Repeat the entries exactly as they stand.

MATERIALS PROVIDED
::::::::

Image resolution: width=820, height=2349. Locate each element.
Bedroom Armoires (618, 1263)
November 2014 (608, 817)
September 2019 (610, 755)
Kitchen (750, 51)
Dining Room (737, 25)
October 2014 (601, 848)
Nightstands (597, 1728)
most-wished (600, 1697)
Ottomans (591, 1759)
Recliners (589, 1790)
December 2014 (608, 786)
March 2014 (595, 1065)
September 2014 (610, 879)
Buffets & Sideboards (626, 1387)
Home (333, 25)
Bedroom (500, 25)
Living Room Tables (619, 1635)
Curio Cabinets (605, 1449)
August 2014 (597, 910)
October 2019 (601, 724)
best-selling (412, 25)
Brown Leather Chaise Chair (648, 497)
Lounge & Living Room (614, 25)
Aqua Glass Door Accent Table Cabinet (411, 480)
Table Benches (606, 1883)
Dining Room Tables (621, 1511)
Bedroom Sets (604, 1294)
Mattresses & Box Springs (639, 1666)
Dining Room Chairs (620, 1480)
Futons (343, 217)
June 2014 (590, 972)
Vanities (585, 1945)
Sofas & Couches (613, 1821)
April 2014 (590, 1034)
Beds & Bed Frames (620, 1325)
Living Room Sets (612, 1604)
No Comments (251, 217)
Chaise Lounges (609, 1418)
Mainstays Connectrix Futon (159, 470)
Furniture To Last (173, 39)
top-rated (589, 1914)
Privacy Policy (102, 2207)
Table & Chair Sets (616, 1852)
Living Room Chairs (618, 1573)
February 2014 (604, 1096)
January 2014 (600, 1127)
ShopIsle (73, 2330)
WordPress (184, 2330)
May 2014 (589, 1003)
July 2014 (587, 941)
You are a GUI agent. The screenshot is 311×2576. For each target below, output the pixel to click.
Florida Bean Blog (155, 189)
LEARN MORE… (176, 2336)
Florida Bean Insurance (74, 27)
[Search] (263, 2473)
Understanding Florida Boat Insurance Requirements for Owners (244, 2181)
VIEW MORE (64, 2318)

::::::::

ANSWER TO THIS TASK
Image resolution: width=820, height=2349. Locate each element.
Bedroom Armoires (618, 1263)
November 2014 (608, 817)
September 2019 (610, 755)
Kitchen (750, 51)
Dining Room (737, 25)
October 2014 (601, 848)
Nightstands (597, 1728)
most-wished (600, 1697)
Ottomans (591, 1759)
Recliners (589, 1790)
December 2014 (608, 786)
March 2014 (595, 1065)
September 2014 (610, 879)
Buffets & Sideboards (626, 1387)
Home (333, 25)
Bedroom (500, 25)
Living Room Tables (619, 1635)
Curio Cabinets (605, 1449)
August 2014 (597, 910)
October 2019 (601, 724)
best-selling (412, 25)
Brown Leather Chaise Chair (648, 497)
Lounge & Living Room (614, 25)
Aqua Glass Door Accent Table Cabinet (411, 480)
Table Benches (606, 1883)
Dining Room Tables (621, 1511)
Bedroom Sets (604, 1294)
Mattresses & Box Springs (639, 1666)
Dining Room Chairs (620, 1480)
Futons (343, 217)
June 2014 (590, 972)
Vanities (585, 1945)
Sofas & Couches (613, 1821)
April 2014 (590, 1034)
Beds & Bed Frames (620, 1325)
Living Room Sets (612, 1604)
No Comments (251, 217)
Chaise Lounges (609, 1418)
Mainstays Connectrix Futon (159, 470)
Furniture To Last (173, 39)
top-rated (589, 1914)
Privacy Policy (102, 2207)
Table & Chair Sets (616, 1852)
Living Room Chairs (618, 1573)
February 2014 (604, 1096)
January 2014 (600, 1127)
ShopIsle (73, 2330)
WordPress (184, 2330)
May 2014 (589, 1003)
July 2014 (587, 941)
You are a GUI agent. The screenshot is 311×2576. For each target below, output the pixel to click.
Florida Bean Blog (155, 189)
LEARN MORE… (176, 2336)
Florida Bean Insurance (74, 27)
[Search] (263, 2473)
Understanding Florida Boat Insurance Requirements for Owners (244, 2181)
VIEW MORE (64, 2318)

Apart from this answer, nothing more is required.